### ENTRIES
start

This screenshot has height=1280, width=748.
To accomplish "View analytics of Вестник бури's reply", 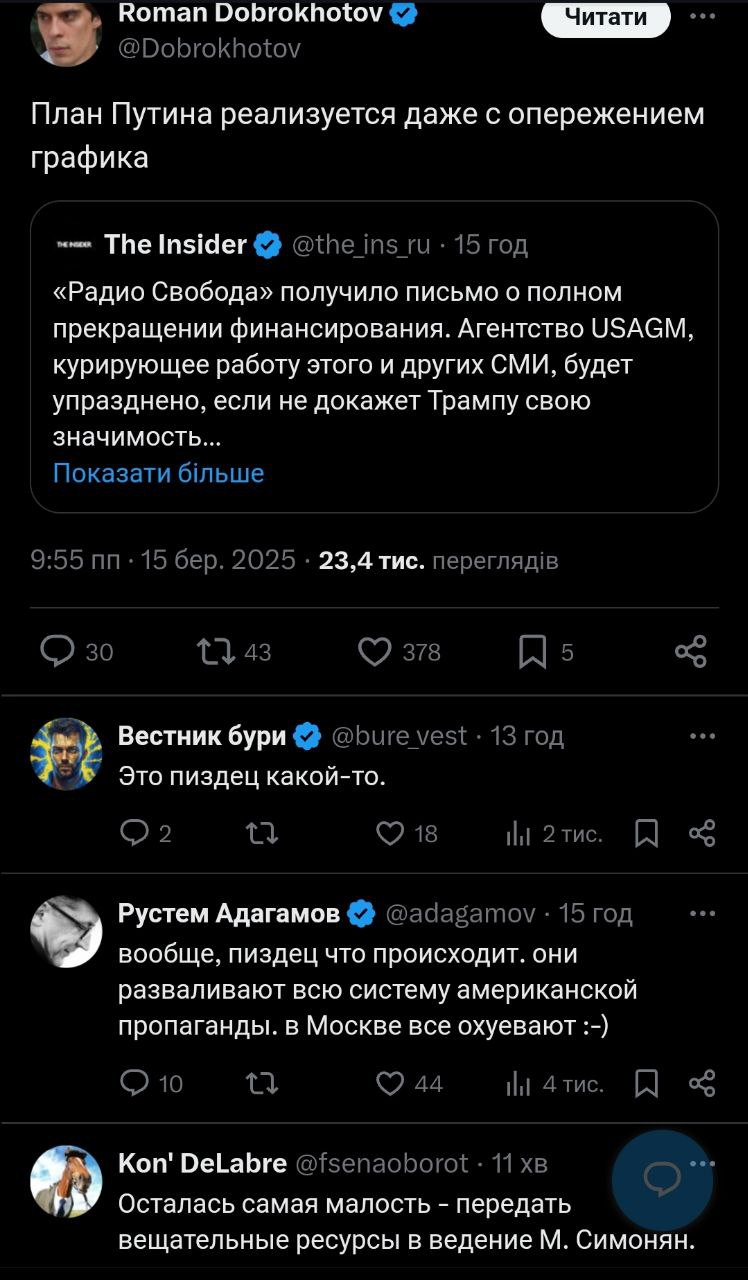I will (517, 833).
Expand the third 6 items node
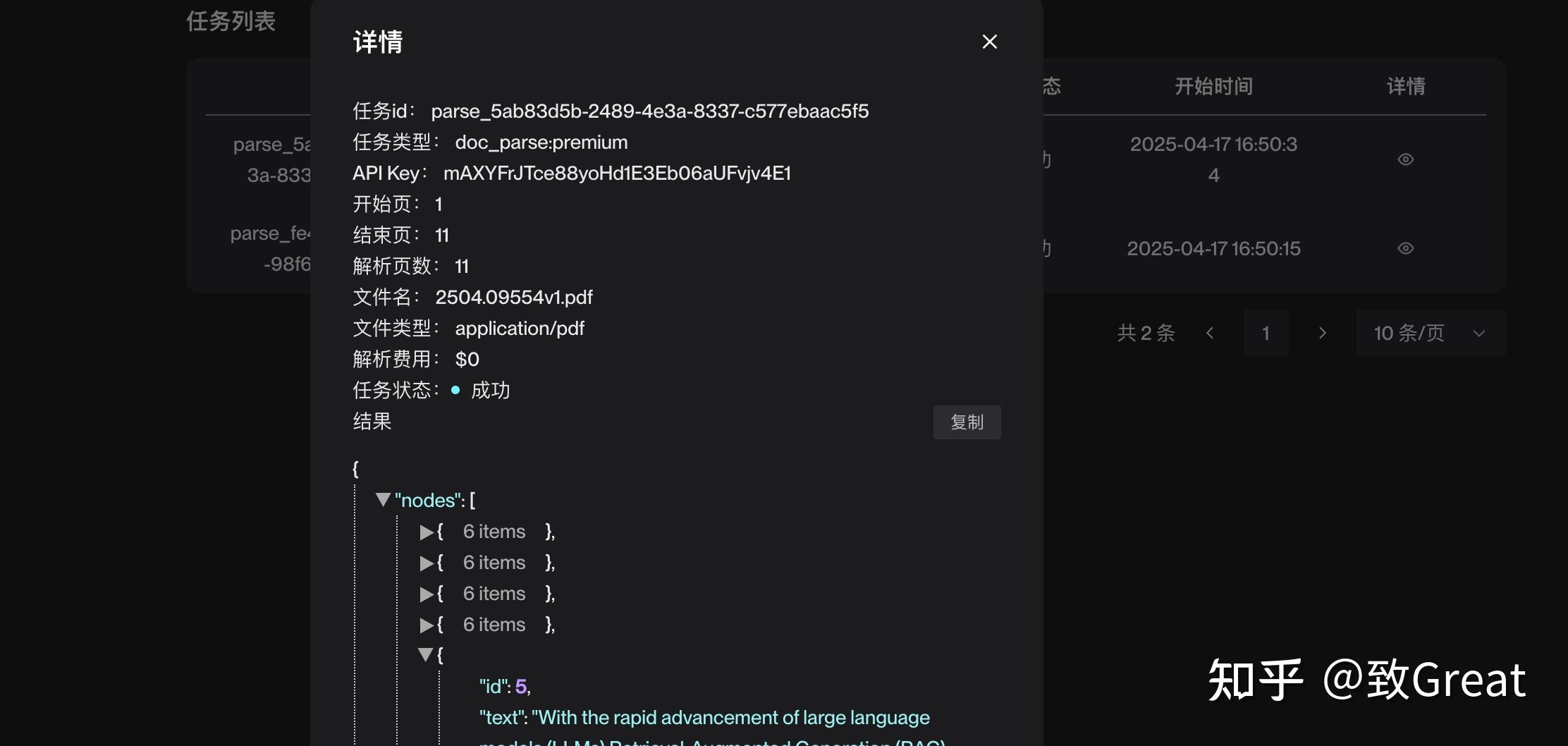This screenshot has height=746, width=1568. 427,594
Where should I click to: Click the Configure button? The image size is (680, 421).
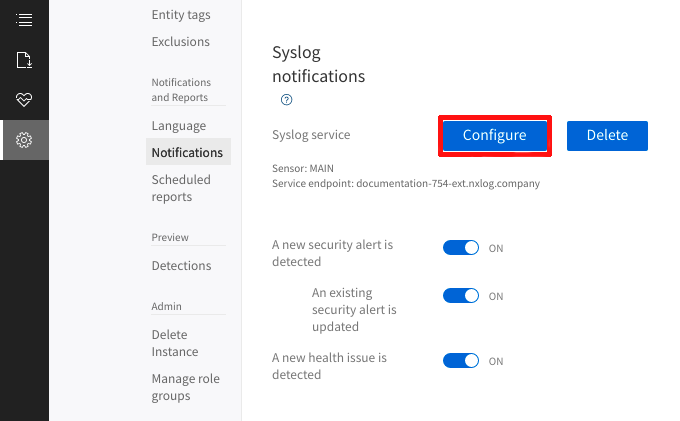495,135
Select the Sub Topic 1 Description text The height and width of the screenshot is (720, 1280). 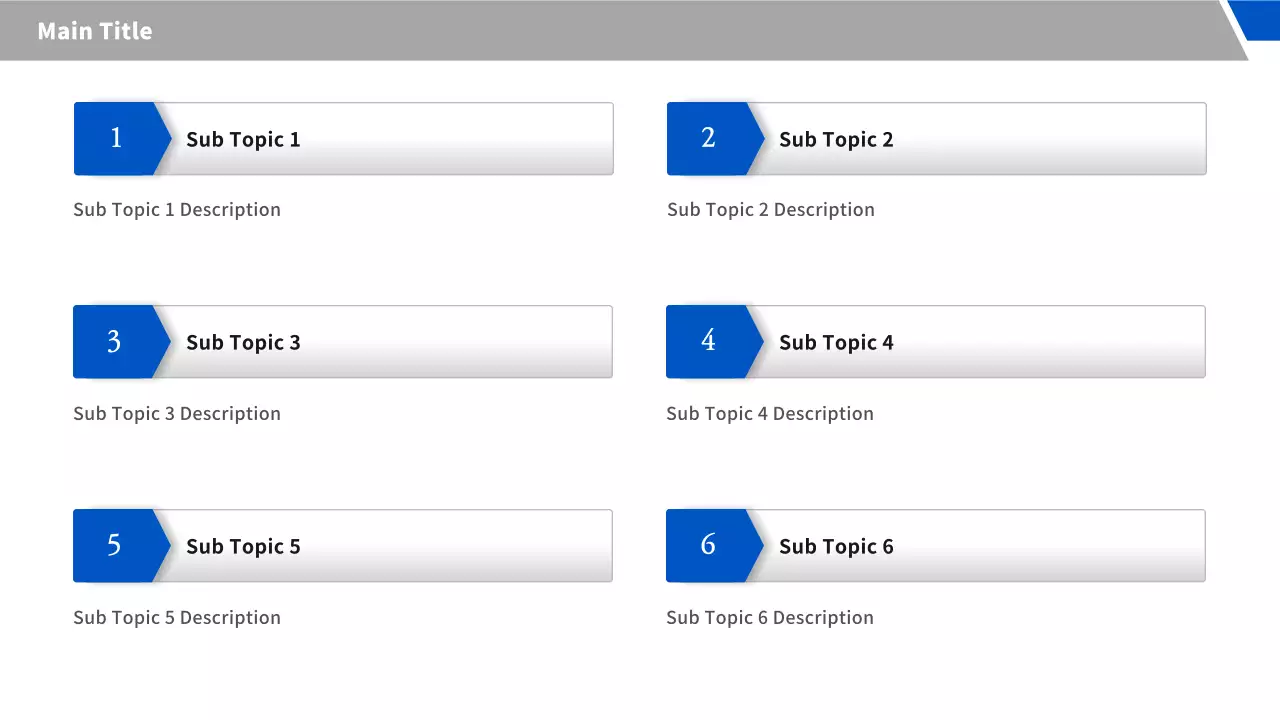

end

### SET PROBLEM
Please pull out the lines starting with the one containing "Where should I" and going on through the last line of the items above, copied word for word. Leave the pictures out.

### FINAL RESULT
Where should I click to: Click the Configure button? The image size is (680, 421).
495,135
Select the Sub Topic 1 Description text The height and width of the screenshot is (720, 1280). 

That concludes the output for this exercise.